Always at the edge of the possible and the visionary. Ever able to formulate our best hopes and fears into language that elevated and instructed. Baseball fan. Wanting to recast the radical tradition into American idiom and take it out of the hands of sectarians. Willing to be, as our friend Jack Newfield put it, in a prophetic minority but always looking for the route to majoritarian progress.

It was Tom who found the “phrase participatory democracy” in another of our friend’s work, Professor Arnie Kaufman, and made it an anthem. If Carl Oglesby was the one who took the English language and in his eloquence fueled the anti-war movement, it was Tom and others of our cohort who strategized that movement and led it to a kind of victory in the ‘70s.

When Tom came to Ann Arbor after the summer of 1961, impressed with Berkeley’s SLATE political party, he and Ken McEldowney and Andy Hawley initiated the VOICE political party. Then, Sharon Jeffrey and I led VOICE into SDS and won seats on the student government. VOICE became SDS’ largest chapter with broadest campus support. It was Tom who had the vision of student political parties as a democratic vehicle for progressive agitation.

Making a statement

When Tom was drafting the Port Huron Statement, Al Haber and I were nominally on the drafting committee with him. He would send us ideas and pieces and reports of what he was reading. We were pretty much the cheering section. When we worked on it at Port Huron’s AFL-CIO camp it was Tom who devised the means of having a democratic discussion of a very large document; the division of it into debatable bones for which a larger drafting committee would finalize the mandated flesh.

Hayden beating

White supremacists pull Hayden from a stopped car and beat him in McComb, Miss., 1961. (Image courtesy of the Tom Hayden Papers held at the University of Michigan Library.)

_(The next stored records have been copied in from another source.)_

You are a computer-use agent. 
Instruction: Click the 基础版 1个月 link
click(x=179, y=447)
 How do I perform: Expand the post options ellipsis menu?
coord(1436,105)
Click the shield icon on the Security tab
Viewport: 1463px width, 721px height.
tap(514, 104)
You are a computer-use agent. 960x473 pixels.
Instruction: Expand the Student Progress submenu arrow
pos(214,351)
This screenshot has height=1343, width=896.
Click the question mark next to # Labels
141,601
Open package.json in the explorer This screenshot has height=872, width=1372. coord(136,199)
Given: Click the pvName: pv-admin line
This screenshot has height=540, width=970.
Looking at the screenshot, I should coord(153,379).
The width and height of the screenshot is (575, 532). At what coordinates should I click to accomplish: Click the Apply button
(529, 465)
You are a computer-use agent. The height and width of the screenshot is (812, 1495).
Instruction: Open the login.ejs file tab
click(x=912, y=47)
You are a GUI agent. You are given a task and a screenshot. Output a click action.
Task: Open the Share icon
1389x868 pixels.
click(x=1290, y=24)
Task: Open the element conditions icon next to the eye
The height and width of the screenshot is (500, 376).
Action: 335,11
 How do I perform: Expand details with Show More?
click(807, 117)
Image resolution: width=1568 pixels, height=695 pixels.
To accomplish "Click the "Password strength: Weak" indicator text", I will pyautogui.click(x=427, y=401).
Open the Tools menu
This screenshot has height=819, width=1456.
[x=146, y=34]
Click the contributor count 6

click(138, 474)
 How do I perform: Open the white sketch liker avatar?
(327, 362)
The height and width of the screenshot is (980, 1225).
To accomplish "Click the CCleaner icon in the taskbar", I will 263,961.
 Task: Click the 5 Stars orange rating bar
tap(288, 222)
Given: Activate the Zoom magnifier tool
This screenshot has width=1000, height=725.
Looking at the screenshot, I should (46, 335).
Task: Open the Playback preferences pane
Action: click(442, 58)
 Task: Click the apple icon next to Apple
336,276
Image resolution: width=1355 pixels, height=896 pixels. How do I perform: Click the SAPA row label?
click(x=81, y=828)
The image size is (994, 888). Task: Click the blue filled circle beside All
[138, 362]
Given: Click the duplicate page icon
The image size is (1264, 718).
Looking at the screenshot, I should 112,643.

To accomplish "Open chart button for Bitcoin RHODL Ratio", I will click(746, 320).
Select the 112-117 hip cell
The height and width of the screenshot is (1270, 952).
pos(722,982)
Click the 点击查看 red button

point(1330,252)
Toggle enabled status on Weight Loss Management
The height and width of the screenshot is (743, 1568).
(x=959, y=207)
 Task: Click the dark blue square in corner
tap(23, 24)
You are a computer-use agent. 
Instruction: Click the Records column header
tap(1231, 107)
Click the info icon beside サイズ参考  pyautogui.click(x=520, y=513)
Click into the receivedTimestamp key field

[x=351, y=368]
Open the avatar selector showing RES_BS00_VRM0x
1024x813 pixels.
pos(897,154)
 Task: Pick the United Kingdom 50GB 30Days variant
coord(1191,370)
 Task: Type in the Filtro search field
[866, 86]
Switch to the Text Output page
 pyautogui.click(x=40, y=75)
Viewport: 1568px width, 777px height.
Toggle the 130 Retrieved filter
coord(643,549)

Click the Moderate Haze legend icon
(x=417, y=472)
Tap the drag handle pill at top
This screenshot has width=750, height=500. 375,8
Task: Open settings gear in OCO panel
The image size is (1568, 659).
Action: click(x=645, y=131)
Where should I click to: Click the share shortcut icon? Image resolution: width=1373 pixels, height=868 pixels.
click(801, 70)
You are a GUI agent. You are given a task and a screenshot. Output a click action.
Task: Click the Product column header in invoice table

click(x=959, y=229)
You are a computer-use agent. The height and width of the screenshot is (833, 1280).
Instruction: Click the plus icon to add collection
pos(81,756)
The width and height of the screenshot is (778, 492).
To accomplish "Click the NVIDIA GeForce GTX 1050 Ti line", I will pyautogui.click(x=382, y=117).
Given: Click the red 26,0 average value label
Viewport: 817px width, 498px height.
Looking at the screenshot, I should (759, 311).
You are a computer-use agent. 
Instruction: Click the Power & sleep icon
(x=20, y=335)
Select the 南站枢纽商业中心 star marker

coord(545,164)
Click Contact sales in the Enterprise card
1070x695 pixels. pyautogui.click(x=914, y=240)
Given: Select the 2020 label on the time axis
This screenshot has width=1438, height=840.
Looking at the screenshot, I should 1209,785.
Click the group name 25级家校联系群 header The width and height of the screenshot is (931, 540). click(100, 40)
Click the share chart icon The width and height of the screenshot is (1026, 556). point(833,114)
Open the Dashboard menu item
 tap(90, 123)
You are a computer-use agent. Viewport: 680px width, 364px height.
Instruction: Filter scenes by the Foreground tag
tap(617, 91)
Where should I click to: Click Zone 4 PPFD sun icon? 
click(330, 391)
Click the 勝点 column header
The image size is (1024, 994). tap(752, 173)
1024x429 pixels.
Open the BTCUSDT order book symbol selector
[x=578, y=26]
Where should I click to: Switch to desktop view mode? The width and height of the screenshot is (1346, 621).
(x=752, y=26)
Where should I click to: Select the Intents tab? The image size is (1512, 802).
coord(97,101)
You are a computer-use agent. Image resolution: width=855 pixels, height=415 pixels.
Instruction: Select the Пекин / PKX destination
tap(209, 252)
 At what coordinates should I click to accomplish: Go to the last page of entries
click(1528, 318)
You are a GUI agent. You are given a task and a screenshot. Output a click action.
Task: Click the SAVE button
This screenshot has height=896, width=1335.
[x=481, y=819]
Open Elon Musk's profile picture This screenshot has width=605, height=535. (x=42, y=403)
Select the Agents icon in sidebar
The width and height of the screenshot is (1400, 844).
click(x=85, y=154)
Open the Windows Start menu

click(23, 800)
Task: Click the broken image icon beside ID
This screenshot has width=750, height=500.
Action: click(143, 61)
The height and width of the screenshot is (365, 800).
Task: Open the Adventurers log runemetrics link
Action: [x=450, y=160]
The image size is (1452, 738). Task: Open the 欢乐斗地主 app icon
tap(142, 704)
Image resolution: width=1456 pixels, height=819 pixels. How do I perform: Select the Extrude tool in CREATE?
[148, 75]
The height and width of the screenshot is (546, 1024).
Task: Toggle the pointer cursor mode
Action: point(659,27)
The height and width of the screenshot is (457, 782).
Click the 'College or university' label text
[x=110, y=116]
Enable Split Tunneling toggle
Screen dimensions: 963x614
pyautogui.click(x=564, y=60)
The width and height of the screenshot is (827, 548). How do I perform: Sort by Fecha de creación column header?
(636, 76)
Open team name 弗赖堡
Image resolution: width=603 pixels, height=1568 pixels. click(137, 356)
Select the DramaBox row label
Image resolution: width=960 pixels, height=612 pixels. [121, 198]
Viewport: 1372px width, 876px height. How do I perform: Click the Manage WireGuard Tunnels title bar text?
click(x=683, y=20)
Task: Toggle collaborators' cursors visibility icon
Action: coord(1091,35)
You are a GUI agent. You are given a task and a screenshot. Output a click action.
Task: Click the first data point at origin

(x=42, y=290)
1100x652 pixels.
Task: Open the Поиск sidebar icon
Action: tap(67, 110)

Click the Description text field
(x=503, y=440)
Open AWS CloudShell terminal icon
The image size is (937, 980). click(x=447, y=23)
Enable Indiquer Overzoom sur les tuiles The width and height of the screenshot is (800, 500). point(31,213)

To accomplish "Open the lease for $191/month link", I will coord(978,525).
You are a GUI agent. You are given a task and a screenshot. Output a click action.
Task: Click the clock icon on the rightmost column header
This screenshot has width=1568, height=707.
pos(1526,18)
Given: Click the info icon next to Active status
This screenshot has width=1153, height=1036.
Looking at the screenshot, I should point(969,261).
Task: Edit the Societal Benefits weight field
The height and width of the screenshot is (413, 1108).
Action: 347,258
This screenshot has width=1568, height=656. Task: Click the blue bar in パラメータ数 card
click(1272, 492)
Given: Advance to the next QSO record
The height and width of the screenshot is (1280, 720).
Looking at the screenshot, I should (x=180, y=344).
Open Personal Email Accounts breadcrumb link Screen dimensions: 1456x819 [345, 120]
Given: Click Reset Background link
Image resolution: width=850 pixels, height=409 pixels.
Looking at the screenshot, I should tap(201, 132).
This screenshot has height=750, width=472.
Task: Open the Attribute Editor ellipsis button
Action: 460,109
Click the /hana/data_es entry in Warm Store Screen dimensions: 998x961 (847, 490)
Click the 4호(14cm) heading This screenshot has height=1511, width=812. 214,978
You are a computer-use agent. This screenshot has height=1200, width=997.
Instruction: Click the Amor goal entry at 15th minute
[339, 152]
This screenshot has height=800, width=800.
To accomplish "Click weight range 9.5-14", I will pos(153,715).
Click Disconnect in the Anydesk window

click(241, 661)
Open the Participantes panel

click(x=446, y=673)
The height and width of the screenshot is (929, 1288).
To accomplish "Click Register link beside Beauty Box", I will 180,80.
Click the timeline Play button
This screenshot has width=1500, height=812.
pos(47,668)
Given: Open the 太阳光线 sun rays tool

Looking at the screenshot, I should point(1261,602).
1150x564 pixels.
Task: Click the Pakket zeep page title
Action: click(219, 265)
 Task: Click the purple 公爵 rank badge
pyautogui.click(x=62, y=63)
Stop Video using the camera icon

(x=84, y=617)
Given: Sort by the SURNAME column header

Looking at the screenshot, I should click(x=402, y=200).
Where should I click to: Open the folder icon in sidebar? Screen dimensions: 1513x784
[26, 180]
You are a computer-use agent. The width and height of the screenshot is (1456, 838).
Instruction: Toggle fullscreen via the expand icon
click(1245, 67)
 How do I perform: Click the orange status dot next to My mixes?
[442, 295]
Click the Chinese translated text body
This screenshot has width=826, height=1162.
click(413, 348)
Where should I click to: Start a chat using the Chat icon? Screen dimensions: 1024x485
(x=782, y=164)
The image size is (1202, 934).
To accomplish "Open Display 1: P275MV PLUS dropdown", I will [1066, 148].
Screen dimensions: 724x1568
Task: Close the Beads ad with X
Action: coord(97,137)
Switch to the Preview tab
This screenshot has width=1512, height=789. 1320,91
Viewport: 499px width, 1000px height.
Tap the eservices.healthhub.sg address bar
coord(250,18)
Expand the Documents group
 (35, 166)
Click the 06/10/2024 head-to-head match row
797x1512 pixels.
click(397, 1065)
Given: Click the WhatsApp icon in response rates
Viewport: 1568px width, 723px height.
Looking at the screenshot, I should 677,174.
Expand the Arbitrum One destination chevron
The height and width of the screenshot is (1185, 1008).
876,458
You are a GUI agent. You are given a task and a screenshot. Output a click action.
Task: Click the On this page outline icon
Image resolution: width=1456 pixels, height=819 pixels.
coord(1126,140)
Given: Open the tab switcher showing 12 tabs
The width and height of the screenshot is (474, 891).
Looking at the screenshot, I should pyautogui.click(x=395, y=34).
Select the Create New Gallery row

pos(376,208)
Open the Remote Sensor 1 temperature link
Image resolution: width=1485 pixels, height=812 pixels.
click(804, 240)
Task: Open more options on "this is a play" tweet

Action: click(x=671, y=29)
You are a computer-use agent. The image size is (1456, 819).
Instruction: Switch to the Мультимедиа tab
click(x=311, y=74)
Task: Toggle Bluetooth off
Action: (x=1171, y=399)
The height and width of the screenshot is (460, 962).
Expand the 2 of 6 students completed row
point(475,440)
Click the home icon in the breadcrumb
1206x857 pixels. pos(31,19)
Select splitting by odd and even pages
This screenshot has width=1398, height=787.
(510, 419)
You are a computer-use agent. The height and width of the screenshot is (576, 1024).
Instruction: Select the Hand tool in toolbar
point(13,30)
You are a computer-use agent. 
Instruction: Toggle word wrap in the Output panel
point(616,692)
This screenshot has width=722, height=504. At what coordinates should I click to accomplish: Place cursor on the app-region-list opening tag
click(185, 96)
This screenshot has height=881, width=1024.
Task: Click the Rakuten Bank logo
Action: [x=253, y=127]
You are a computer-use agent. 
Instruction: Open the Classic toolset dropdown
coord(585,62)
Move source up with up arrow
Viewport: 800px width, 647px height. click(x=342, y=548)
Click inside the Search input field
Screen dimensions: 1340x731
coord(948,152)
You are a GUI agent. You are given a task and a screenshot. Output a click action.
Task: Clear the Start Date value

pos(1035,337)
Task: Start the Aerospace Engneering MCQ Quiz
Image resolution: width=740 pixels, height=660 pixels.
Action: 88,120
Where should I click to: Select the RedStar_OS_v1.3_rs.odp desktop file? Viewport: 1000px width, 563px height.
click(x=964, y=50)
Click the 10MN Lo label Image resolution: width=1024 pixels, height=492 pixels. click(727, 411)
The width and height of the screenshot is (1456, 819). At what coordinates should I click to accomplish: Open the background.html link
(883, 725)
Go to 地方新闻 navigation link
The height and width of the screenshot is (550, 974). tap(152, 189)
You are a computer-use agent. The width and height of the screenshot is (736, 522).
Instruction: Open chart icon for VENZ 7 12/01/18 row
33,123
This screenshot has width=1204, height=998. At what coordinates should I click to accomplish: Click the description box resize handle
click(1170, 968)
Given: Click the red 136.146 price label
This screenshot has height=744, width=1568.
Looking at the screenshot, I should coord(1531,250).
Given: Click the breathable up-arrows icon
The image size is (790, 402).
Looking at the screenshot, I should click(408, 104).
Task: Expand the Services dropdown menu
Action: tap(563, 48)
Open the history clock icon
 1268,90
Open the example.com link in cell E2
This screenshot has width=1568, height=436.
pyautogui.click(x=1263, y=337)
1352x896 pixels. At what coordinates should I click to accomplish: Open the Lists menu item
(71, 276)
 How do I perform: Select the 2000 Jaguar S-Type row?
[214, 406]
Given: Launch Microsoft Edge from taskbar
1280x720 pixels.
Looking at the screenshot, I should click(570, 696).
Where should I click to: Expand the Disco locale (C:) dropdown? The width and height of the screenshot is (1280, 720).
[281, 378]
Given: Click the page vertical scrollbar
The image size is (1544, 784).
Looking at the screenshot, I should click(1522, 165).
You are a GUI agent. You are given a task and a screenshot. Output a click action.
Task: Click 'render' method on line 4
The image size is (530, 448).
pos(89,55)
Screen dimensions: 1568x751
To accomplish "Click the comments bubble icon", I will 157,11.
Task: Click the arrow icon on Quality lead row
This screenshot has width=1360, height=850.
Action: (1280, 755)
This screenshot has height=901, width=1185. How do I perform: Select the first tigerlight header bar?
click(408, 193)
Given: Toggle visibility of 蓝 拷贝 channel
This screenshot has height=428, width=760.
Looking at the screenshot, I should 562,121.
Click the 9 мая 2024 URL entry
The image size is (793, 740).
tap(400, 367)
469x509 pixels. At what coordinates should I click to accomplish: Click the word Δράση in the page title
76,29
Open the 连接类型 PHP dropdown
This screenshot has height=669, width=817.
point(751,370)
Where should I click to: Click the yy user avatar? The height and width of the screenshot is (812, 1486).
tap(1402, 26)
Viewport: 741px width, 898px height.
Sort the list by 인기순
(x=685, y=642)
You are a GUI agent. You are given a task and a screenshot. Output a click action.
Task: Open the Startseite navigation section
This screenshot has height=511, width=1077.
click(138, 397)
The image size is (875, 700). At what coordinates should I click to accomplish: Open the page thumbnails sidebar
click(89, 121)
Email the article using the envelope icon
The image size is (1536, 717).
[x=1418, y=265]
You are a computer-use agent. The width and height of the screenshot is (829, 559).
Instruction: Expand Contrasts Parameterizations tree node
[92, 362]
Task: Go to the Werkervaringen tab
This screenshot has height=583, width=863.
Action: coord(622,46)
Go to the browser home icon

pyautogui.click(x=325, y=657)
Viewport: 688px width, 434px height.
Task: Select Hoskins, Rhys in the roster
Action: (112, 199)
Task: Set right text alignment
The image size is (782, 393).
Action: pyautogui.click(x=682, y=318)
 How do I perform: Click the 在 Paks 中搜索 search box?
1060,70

In retrospect, amidst all the serious work (and, as the Vietnam War wore on, increasingly grim work), there were some moments of hilarity. On the night of the big anti-war demonstrations during the 1968 Chicago Democratic National Convention, Tom was concerned that members of the Chicago Police Department would try to kill him. As the rally in Grant Park ended and demonstrators began the technically forbidden march through downtown, Tom and I got into the car of a journalist and with his press pass as a passport, got through the police lines and out of the park. Back on the South Side at my apartment, Tom used theatrical glue to apply a false beard; then he put on the hat I used for fishing as a way to disguise himself. We returned in our magic carpet press car to Michigan Avenue to take up the march. As I recall it in my mind’s eye, in his disguise he looked just like Tom Hayden in a silly get-up.

Thinking about our current situation I am reminded that when Tom ran for Senate in California, he created an organization called the Campaign for Economic Democracy and used that idea to signify egalitarian policies that would still be relevant. And in his last few years his newsletter kept referring to The Long War – a term he used for the whole disastrous Middle Eastern theatre.

A the beginning of our era and until the end of his life, Tom had a prophetic voice. That voice, needed now so very much, will be sorely missed.

— Robert J.S. “Bob” Ross, LSA ’63

Ross is a research professor of sociology at Clark University (Worcester, Mass.) and its Mosakowski Institute for Public Enterprise. He is the author of the book Slaves to Fashion: Poverty and Abuse in the New Sweatshops (2004).